# [PROVIDED RECORDS]
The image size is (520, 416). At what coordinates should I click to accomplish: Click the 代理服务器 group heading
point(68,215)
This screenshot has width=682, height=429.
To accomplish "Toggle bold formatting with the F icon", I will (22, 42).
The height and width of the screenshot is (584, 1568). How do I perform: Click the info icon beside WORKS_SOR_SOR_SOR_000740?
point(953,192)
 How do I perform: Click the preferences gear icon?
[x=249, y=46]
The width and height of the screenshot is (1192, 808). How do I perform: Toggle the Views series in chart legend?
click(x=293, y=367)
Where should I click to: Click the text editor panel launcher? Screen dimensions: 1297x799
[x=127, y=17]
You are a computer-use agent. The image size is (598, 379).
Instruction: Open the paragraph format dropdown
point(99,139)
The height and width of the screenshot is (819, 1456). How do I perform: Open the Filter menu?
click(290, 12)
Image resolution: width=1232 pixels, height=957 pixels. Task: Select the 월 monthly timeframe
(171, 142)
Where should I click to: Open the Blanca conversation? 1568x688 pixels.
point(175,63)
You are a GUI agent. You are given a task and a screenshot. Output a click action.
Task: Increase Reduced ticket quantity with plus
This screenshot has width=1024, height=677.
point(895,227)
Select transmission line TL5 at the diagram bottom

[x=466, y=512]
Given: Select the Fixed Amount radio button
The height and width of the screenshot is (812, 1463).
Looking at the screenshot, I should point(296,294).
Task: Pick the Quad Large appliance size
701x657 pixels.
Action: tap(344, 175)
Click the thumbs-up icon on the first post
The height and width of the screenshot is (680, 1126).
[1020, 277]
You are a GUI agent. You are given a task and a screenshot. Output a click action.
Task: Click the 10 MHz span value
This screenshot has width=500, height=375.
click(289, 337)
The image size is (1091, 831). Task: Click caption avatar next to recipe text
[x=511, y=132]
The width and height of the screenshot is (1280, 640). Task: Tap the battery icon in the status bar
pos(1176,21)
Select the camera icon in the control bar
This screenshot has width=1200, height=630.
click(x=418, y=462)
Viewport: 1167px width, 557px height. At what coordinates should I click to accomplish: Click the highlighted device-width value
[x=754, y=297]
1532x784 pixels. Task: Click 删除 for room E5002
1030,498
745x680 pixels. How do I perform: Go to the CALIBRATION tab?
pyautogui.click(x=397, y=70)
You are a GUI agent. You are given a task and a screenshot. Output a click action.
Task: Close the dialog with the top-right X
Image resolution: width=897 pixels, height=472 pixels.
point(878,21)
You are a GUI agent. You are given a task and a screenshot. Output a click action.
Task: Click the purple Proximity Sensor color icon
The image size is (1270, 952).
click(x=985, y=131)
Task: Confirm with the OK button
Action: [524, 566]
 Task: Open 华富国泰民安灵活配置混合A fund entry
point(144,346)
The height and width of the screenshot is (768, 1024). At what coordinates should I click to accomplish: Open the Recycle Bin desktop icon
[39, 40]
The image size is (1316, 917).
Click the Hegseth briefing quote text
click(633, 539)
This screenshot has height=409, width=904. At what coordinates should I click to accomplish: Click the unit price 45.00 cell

# [DIRECTIONS FOR THIS TASK]
Reproduce every record above, word for word.

# [TASK SOLUTION]
The image size is (520, 416). At what coordinates should I click to accomplish: Click the 代理服务器 group heading
point(68,215)
This screenshot has width=682, height=429.
To accomplish "Toggle bold formatting with the F icon", I will (22, 42).
The height and width of the screenshot is (584, 1568). How do I perform: Click the info icon beside WORKS_SOR_SOR_SOR_000740?
point(953,192)
 How do I perform: Click the preferences gear icon?
[x=249, y=46]
The width and height of the screenshot is (1192, 808). How do I perform: Toggle the Views series in chart legend?
click(x=293, y=367)
Where should I click to: Click the text editor panel launcher? Screen dimensions: 1297x799
[x=127, y=17]
You are a computer-use agent. The image size is (598, 379).
Instruction: Open the paragraph format dropdown
point(99,139)
The height and width of the screenshot is (819, 1456). How do I perform: Open the Filter menu?
click(290, 12)
Image resolution: width=1232 pixels, height=957 pixels. Task: Select the 월 monthly timeframe
(171, 142)
Where should I click to: Open the Blanca conversation? 1568x688 pixels.
point(175,63)
You are a GUI agent. You are given a task and a screenshot. Output a click action.
Task: Increase Reduced ticket quantity with plus
This screenshot has width=1024, height=677.
point(895,227)
Select transmission line TL5 at the diagram bottom

[x=466, y=512]
Given: Select the Fixed Amount radio button
The height and width of the screenshot is (812, 1463).
Looking at the screenshot, I should point(296,294).
Task: Pick the Quad Large appliance size
701x657 pixels.
Action: tap(344, 175)
Click the thumbs-up icon on the first post
The height and width of the screenshot is (680, 1126).
[1020, 277]
You are a GUI agent. You are given a task and a screenshot. Output a click action.
Task: Click the 10 MHz span value
This screenshot has width=500, height=375.
click(289, 337)
The image size is (1091, 831). Task: Click caption avatar next to recipe text
[x=511, y=132]
The width and height of the screenshot is (1280, 640). Task: Tap the battery icon in the status bar
pos(1176,21)
Select the camera icon in the control bar
This screenshot has width=1200, height=630.
click(x=418, y=462)
Viewport: 1167px width, 557px height. At what coordinates should I click to accomplish: Click the highlighted device-width value
[x=754, y=297]
1532x784 pixels. Task: Click 删除 for room E5002
1030,498
745x680 pixels. How do I perform: Go to the CALIBRATION tab?
pyautogui.click(x=397, y=70)
You are a GUI agent. You are given a task and a screenshot. Output a click action.
Task: Close the dialog with the top-right X
Image resolution: width=897 pixels, height=472 pixels.
point(878,21)
You are a GUI agent. You are given a task and a screenshot. Output a click action.
Task: Click the purple Proximity Sensor color icon
The image size is (1270, 952).
click(x=985, y=131)
Task: Confirm with the OK button
Action: [524, 566]
 Task: Open 华富国泰民安灵活配置混合A fund entry
point(144,346)
The height and width of the screenshot is (768, 1024). At what coordinates should I click to accomplish: Open the Recycle Bin desktop icon
[39, 40]
The image size is (1316, 917).
Click the Hegseth briefing quote text
click(633, 539)
This screenshot has height=409, width=904. At what coordinates should I click to accomplish: Click the unit price 45.00 cell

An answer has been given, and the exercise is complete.